**RECORDS TO USE:**
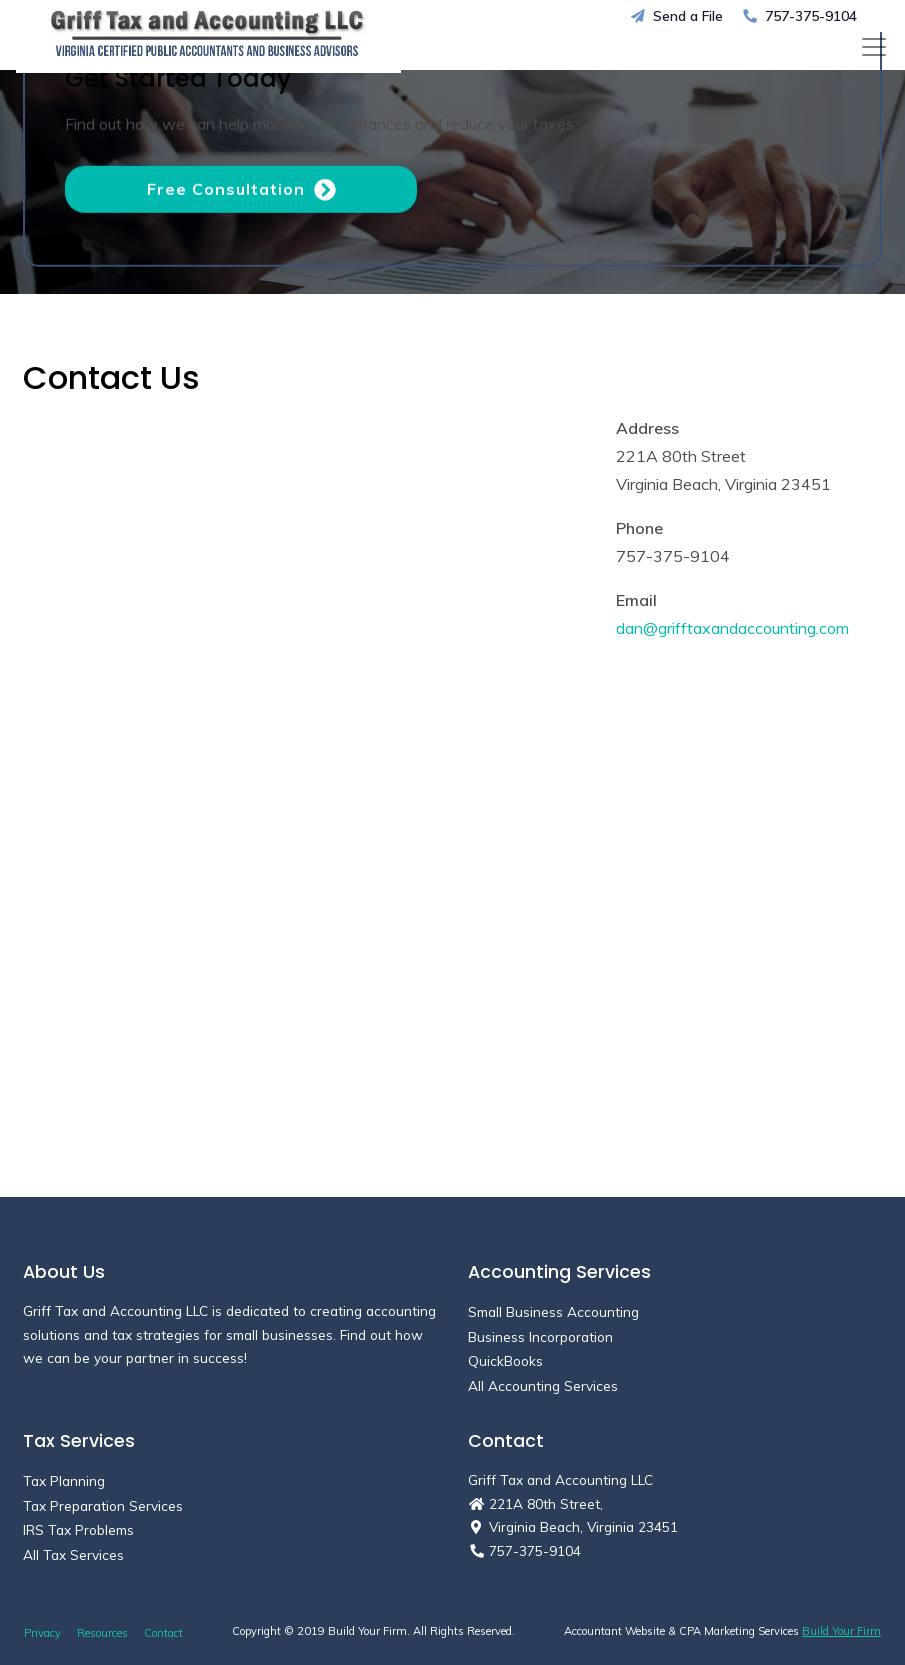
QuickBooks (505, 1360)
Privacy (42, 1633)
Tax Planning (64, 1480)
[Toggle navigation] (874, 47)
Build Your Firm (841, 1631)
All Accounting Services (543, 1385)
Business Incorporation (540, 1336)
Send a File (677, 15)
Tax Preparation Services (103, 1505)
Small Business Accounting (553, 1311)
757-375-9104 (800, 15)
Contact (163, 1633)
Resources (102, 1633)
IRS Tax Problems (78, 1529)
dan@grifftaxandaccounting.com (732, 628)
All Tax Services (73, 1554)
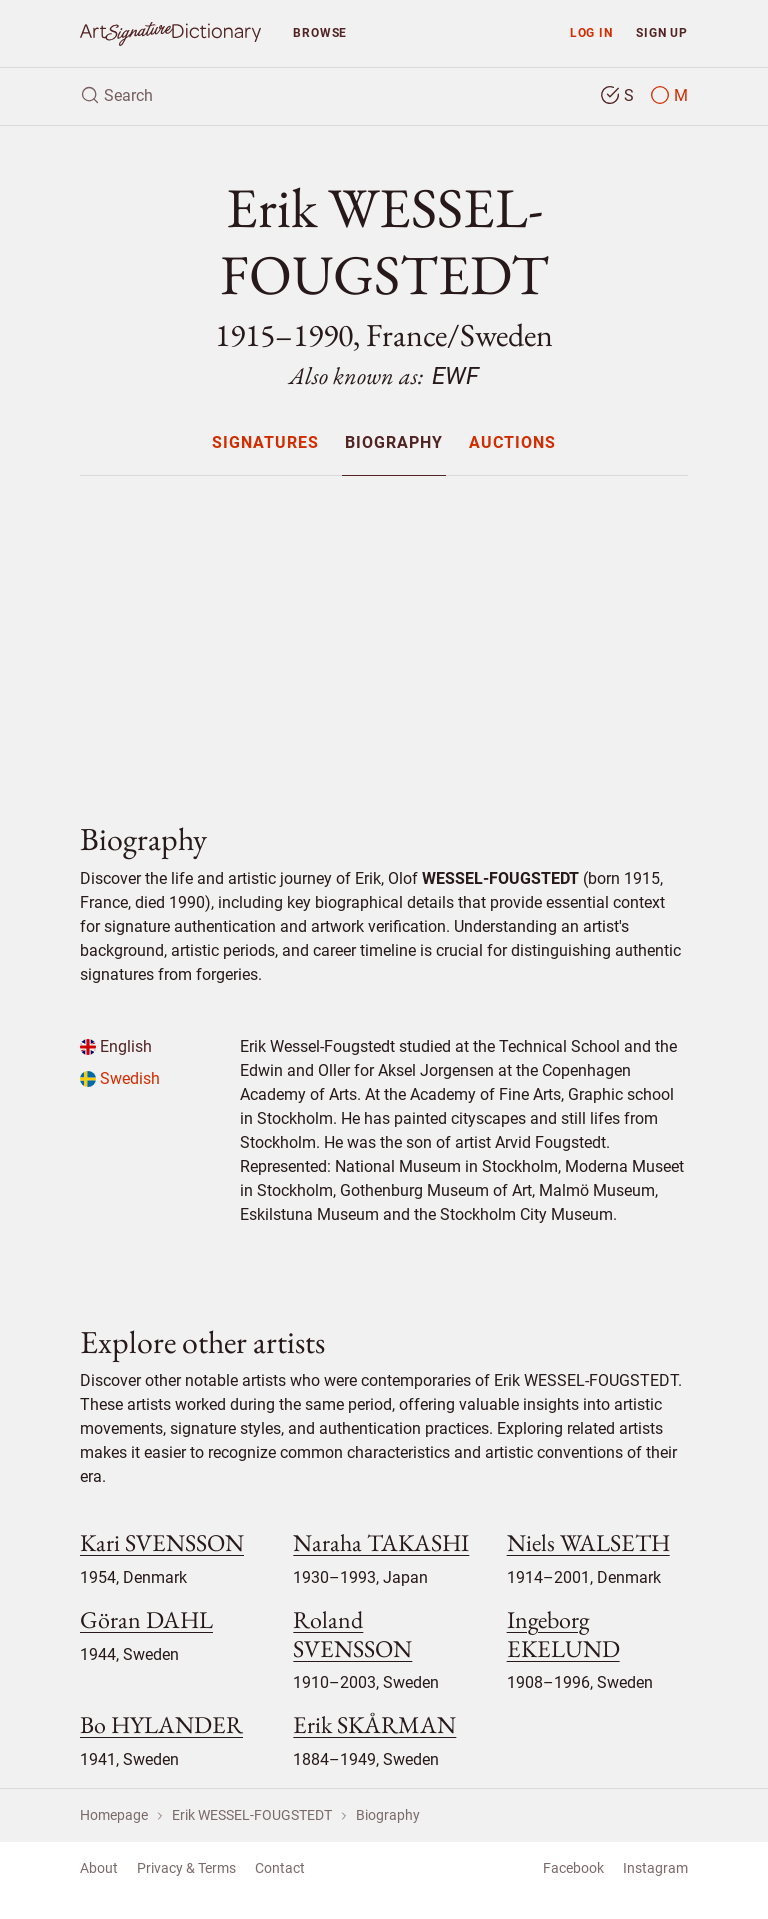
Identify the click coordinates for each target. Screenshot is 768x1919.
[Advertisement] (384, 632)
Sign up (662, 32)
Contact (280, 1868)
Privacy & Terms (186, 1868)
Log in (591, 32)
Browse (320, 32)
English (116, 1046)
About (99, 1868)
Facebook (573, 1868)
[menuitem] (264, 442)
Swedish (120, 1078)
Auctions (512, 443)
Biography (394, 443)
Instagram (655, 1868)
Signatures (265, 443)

**EXERCISE DIRECTIONS:**
Quote every line of the records above verbatim, omitting the pictures.

**FINAL RESULT:**
QuickBooks (505, 1360)
Privacy (42, 1633)
Tax Planning (64, 1480)
[Toggle navigation] (874, 47)
Build Your Firm (841, 1631)
All Accounting Services (543, 1385)
Business Incorporation (540, 1336)
Send a File (677, 15)
Tax Preparation Services (103, 1505)
Small Business Accounting (553, 1311)
757-375-9104 (800, 15)
Contact (163, 1633)
Resources (102, 1633)
IRS Tax Problems (78, 1529)
dan@grifftaxandaccounting.com (732, 628)
All Tax Services (73, 1554)
Identify the click coordinates for each target. Screenshot is 768x1919.
[Advertisement] (384, 632)
Sign up (662, 32)
Contact (280, 1868)
Privacy & Terms (186, 1868)
Log in (591, 32)
Browse (320, 32)
English (116, 1046)
About (99, 1868)
Facebook (573, 1868)
[menuitem] (264, 442)
Swedish (120, 1078)
Auctions (512, 443)
Biography (394, 443)
Instagram (655, 1868)
Signatures (265, 443)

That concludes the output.